Tailor Your Defenses
Merchants who accept card payments have what thieves want: cardholder data. Often, this sensitive data -- whether it's stored in a magnetic stripe or on a paper record -- is all that stands between thieves and your customers' money.
How you keep cardholder data secure will depend on how you accept and process payments. The key is to create a solid defense customized to how you process payments.
If You Use a Standalone Dial-up Terminal (Dial or Internet Protocol (IP):
- Make sure that neither the customer receipt nor your merchant receipt includes the full account number or expiration date.
- If your terminal is not in compliance, PNC Merchant Services® can help you program your terminal to show only the last four digits of the account number and to hide the expiration date.
- Make sure your Internet connection is protected by a firewall that is properly configured to prevent unauthorized computer access or traffic.

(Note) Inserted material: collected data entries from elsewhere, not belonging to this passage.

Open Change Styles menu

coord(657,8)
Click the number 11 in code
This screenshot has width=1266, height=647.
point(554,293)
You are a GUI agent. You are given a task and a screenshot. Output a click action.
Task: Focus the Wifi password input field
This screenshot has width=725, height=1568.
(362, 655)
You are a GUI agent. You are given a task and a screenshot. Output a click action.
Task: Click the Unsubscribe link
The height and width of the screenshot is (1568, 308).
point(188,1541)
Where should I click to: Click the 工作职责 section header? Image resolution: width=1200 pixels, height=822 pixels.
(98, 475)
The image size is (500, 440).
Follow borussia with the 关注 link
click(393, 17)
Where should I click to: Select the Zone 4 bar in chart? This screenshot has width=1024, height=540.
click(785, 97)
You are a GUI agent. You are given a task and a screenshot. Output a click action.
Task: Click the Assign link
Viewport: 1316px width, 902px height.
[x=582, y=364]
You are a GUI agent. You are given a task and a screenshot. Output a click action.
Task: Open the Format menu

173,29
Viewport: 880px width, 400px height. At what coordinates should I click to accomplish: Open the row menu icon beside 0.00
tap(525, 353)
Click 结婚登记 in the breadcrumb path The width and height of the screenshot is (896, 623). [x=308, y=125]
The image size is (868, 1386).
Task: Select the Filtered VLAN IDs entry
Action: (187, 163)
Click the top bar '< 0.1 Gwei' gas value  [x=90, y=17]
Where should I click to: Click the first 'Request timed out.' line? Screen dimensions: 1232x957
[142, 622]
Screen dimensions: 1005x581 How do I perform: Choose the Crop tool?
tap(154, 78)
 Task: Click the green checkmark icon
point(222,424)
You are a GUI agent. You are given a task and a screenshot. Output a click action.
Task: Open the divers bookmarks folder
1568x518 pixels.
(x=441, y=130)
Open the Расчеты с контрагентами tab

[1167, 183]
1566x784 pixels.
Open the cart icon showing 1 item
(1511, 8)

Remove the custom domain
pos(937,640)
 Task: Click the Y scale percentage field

- Have an Approved Scanning Vendor perform network vulnerability scans on your Internet connection at least every three months. PNC Merchant Services has teamed up with Trustwave® to provide validation services at a preferred rate.
If You Use a Third Party Payment Application:
- Ask your payment application vendor or check with PNC Merchant Services to see if your particular payment application you are using is compliant with the Payment Application Data Security Standard (PA-DSS). You may also check this website: www.pcisecuritystandards.org to learn if the payment application has been validated against this standard. If the payment application is not PA-DSS compliant, it may need to be upgraded.
- Payment Applications must also be certified with PNC Merchant Services.
- Install anti-virus and anti-malware programs on any computer system that contains your payment applications, and update these programs regularly.
- Change any IDs and passwords supplied by the payment application vendor to new ones that are unique and hard to guess.
- Create a unique ID and hard-to-guess password for every employee accessing the computer system and/or the payment application. Passwords should include a combination of uppercase and lowercase letters, numbers and special characters.
- If you have vendors that access your computer systems remotely, ensure they are using secure access protocols and protecting any data within their control.
If You Accept Card-Not-Present Transactions (Mail Order/Telephone Order/Fax Order/e-mail Order/Internet Order):
- Do not store the three-digit security number from the back of any payment cards (CVV2,CID,CVC) in any format.
- Do not request the security code number on mail-order forms or billing forms.